Napoleone attaccò la Russia, e lo stesso fece Hitler; entrambi inconsapevoli del tremendo clima russo! Nessuno di loro pensò di dotare appropriatamente le proprie truppe per resistere al freddo. E i generali tedeschi avevano in tasca le copie della storia della precedente guerra di napoleone!
Da una debacle al'altra, gli accecati di tutte le categorie sociali hanno marciato a testa bassa, avanti.

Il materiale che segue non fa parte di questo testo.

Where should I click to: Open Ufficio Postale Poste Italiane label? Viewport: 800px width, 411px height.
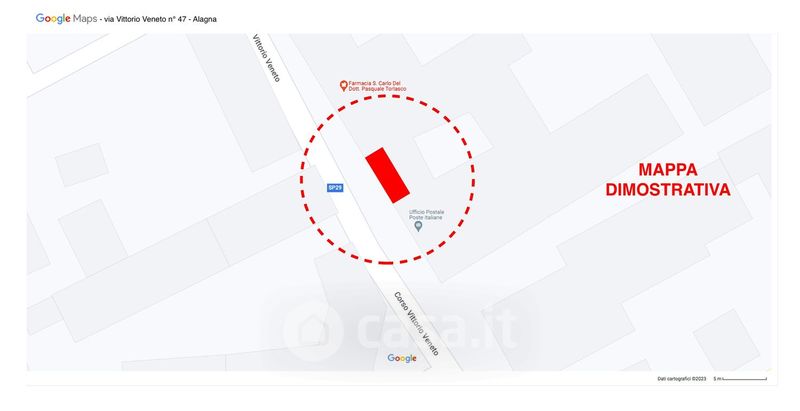tap(427, 215)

In Crimea, Lord Cardigan fu comandato ad attaccare una postazione armata russa con la sua brigata leggera di cavalleria, ma nessuno si prese la briga di vedere le linee del fronte(Cardigan se ne stava sul suo yacht privato ancorato sul mar nero, a gustare le prelibatezze del suo chef francese), nessuno conosceva il campo di battaglia. Naturalmente egli prese la direzione sbagliata e quasi tutti i suoi uomini furono uccisi, ma lui tornò in Inghilterra come un eroe nazionale. E poi lanciò il famoso pullover a V che da lui ha preso il nome.
Una altra famosa frase della Grande Guerra era che i generali stavano combattendo nè più nè meno l'ultima guerra precedente quella franco-prussiana. A londra e parigi pensarono che potevano vincere le battaglie con le tattiche della guerra franco-prussiana; giudizio che non era niente altro che adulazione per i generali; in realtà stavano combattendo una guerra che non era mai stata combattuta.
In precedenza nella guerra americana tra nordisti e sudisti, il generale Jackson notava che una buona posizione difensiva era praticamente impossibile da conquistare. I progressi tecnologici delle armi, mitragliatrici, etc. rendevano i difensori molto più letali da una grande distanza, per cui i soldati potevano resistere nelle loro trincee mentre i corpi degli attaccanti si acculavano davanti a loro."Ricordate il muro di pietra" diceva Jackson ai suoi ufficiali, spingendoli ad aspettare che gli yankees attaccassero. Ma Jackson fu colpito dai propri uomini, e il generale Lee dimenticò le sue parole. Ordinò un attacco napoleonico contro le posizioni nordiste a gettysburg anche se era ovvio che attaccare significava perdere. Ma attaccare inebria gli uomini.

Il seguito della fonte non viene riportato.